▼

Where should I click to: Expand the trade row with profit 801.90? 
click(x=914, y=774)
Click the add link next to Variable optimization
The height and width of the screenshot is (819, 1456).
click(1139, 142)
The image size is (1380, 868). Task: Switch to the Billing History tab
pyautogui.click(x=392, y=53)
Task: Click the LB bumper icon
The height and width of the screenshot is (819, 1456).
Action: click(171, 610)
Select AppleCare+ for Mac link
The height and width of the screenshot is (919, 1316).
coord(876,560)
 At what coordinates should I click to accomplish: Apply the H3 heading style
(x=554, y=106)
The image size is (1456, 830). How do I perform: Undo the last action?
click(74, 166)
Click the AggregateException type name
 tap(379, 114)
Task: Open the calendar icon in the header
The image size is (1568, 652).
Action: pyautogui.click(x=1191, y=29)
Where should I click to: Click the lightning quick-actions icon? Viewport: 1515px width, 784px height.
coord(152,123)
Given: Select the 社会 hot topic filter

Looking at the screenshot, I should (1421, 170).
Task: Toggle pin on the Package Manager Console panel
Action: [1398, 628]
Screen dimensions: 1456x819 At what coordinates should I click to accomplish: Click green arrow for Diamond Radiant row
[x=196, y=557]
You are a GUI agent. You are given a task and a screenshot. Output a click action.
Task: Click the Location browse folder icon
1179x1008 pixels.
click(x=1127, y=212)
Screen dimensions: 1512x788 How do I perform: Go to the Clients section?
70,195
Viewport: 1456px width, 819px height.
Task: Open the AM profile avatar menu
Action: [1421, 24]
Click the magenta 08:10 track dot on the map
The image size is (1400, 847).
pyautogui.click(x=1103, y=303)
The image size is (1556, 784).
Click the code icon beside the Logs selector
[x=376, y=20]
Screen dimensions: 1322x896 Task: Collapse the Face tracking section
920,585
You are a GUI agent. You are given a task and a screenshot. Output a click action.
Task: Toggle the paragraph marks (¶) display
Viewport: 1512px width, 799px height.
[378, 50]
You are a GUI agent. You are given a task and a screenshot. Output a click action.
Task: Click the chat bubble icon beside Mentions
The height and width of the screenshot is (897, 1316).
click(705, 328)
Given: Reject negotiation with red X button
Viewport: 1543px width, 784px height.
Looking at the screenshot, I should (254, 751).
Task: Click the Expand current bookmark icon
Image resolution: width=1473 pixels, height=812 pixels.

▲

*REQUIRED WORK*
Would you please transcribe all of the entries above exactly?

*RESULT*
Where should I click to: Expand the trade row with profit 801.90? 
click(x=914, y=774)
Click the add link next to Variable optimization
The height and width of the screenshot is (819, 1456).
click(1139, 142)
The image size is (1380, 868). Task: Switch to the Billing History tab
pyautogui.click(x=392, y=53)
Task: Click the LB bumper icon
The height and width of the screenshot is (819, 1456).
Action: click(171, 610)
Select AppleCare+ for Mac link
The height and width of the screenshot is (919, 1316).
coord(876,560)
 At what coordinates should I click to accomplish: Apply the H3 heading style
(x=554, y=106)
The image size is (1456, 830). How do I perform: Undo the last action?
click(74, 166)
Click the AggregateException type name
 tap(379, 114)
Task: Open the calendar icon in the header
The image size is (1568, 652).
Action: pyautogui.click(x=1191, y=29)
Where should I click to: Click the lightning quick-actions icon? Viewport: 1515px width, 784px height.
coord(152,123)
Given: Select the 社会 hot topic filter

Looking at the screenshot, I should (1421, 170).
Task: Toggle pin on the Package Manager Console panel
Action: [1398, 628]
Screen dimensions: 1456x819 At what coordinates should I click to accomplish: Click green arrow for Diamond Radiant row
[x=196, y=557]
You are a GUI agent. You are given a task and a screenshot. Output a click action.
Task: Click the Location browse folder icon
1179x1008 pixels.
click(x=1127, y=212)
Screen dimensions: 1512x788 How do I perform: Go to the Clients section?
70,195
Viewport: 1456px width, 819px height.
Task: Open the AM profile avatar menu
Action: [1421, 24]
Click the magenta 08:10 track dot on the map
The image size is (1400, 847).
pyautogui.click(x=1103, y=303)
The image size is (1556, 784).
Click the code icon beside the Logs selector
[x=376, y=20]
Screen dimensions: 1322x896 Task: Collapse the Face tracking section
920,585
You are a GUI agent. You are given a task and a screenshot. Output a click action.
Task: Toggle the paragraph marks (¶) display
Viewport: 1512px width, 799px height.
[378, 50]
You are a GUI agent. You are given a task and a screenshot. Output a click action.
Task: Click the chat bubble icon beside Mentions
The height and width of the screenshot is (897, 1316).
click(705, 328)
Given: Reject negotiation with red X button
Viewport: 1543px width, 784px height.
Looking at the screenshot, I should (254, 751).
Task: Click the Expand current bookmark icon
Image resolution: width=1473 pixels, height=812 pixels.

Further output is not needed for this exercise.